==== Source data ====

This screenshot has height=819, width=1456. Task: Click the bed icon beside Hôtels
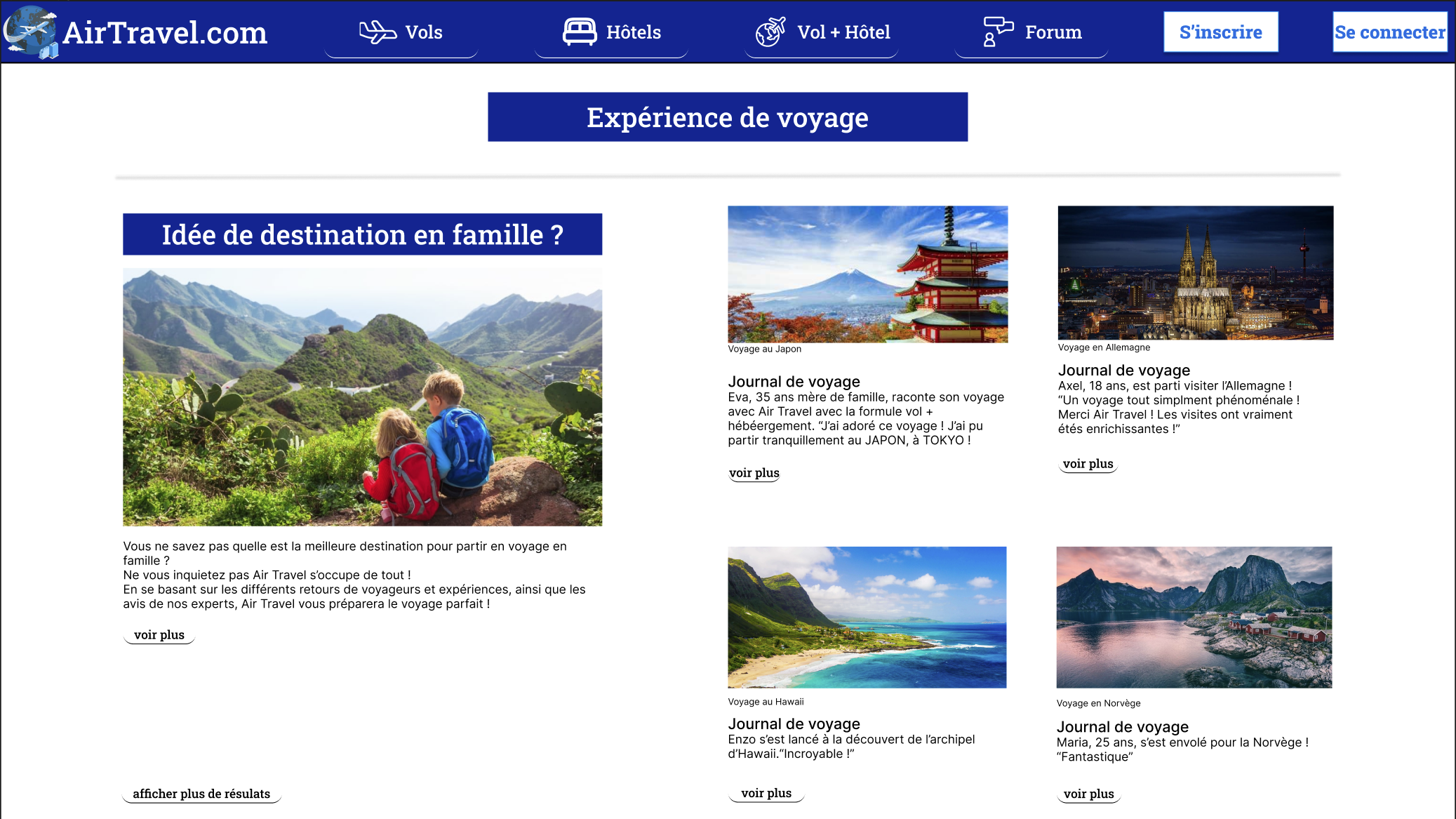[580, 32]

====
==== Source data ====

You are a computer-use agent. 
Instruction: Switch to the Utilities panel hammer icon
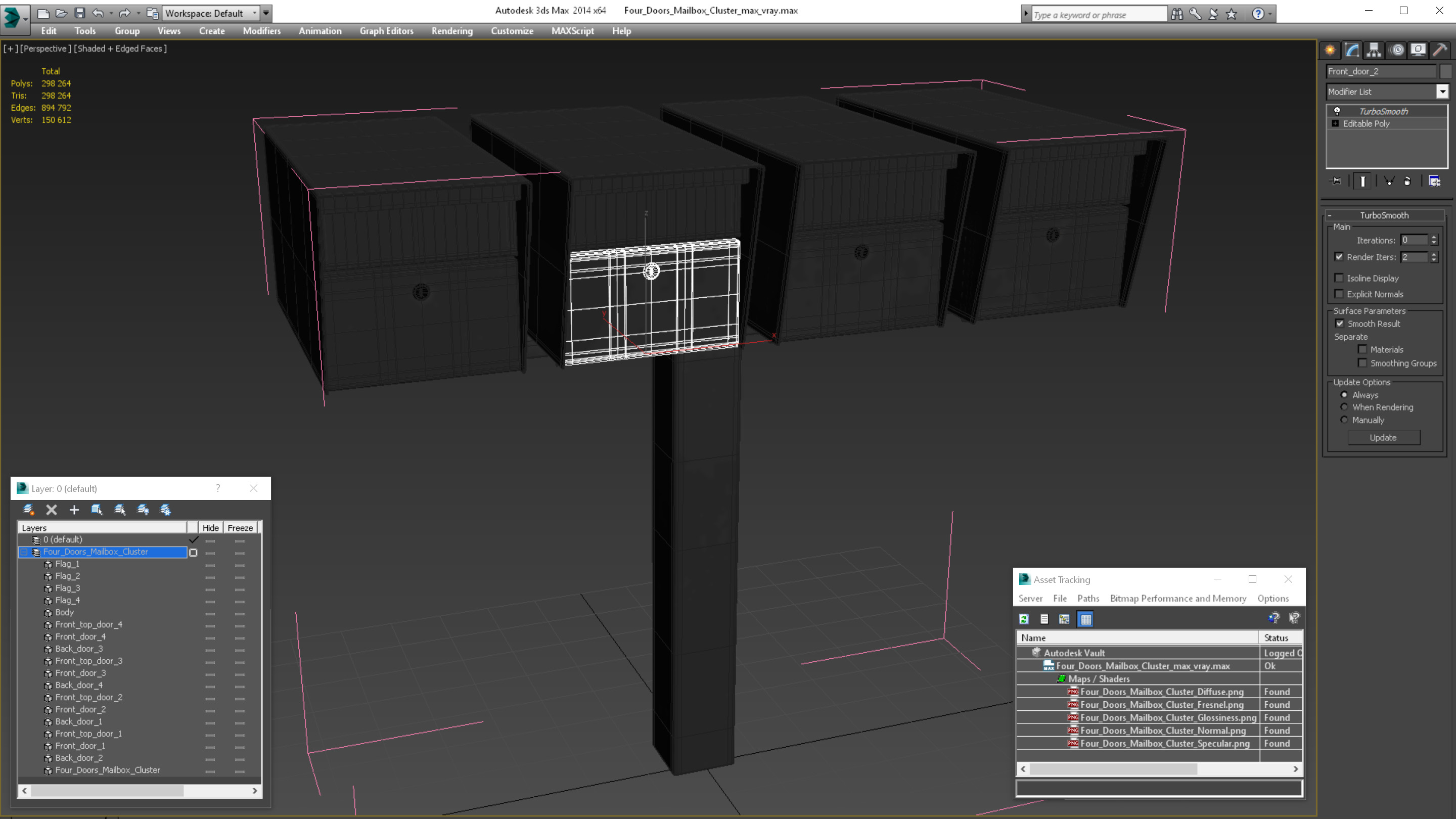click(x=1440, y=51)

====

> _Aim_
Pull out the lines from the one containing "You are a computer-use agent." through the one containing "click(x=1440, y=51)", both included, and copy them exactly. Leave the pictures out.

> _Exercise answer_
You are a computer-use agent. 
Instruction: Switch to the Utilities panel hammer icon
click(x=1440, y=51)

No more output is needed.